Extracted records:

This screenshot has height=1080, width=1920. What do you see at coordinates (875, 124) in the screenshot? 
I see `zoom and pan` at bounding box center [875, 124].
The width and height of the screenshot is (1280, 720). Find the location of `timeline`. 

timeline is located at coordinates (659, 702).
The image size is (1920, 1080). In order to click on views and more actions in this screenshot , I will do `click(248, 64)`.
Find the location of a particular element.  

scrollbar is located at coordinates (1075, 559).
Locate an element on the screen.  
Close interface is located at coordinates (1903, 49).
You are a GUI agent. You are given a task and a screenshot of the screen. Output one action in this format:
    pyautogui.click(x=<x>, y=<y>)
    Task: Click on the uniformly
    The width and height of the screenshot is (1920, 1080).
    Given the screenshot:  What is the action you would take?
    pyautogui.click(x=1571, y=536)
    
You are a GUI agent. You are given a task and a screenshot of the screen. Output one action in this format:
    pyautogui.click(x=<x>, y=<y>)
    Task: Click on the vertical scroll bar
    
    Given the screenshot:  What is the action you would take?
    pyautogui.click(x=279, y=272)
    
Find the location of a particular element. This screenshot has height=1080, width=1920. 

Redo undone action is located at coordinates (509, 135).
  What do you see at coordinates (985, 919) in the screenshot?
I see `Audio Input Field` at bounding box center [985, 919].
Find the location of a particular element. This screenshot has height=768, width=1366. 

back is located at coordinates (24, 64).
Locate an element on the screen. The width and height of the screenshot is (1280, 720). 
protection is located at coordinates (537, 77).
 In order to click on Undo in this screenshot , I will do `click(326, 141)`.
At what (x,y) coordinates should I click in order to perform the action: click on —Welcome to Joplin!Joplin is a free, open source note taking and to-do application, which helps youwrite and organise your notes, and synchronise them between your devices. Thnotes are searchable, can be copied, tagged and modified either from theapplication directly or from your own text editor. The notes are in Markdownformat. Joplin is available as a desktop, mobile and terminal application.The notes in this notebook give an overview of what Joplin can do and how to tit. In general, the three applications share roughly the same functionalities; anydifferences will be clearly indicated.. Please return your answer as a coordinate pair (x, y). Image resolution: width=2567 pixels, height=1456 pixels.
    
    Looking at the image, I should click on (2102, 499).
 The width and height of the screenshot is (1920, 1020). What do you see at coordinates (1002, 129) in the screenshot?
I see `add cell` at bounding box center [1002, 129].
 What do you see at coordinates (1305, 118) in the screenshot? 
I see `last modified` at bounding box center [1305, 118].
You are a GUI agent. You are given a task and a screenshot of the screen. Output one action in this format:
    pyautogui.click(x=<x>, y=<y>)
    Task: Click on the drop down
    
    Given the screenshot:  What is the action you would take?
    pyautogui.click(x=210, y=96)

Problem requirements: Can you reproduce the items above, everything from the line containing "has height=768, width=1366." down to the line containing "In order to click on Undo", both of those lines included?

Solution for this exercise:
Find the location of a particular element. This screenshot has height=768, width=1366. 

back is located at coordinates (24, 64).
Locate an element on the screen. The width and height of the screenshot is (1280, 720). 
protection is located at coordinates (537, 77).
 In order to click on Undo in this screenshot , I will do `click(326, 141)`.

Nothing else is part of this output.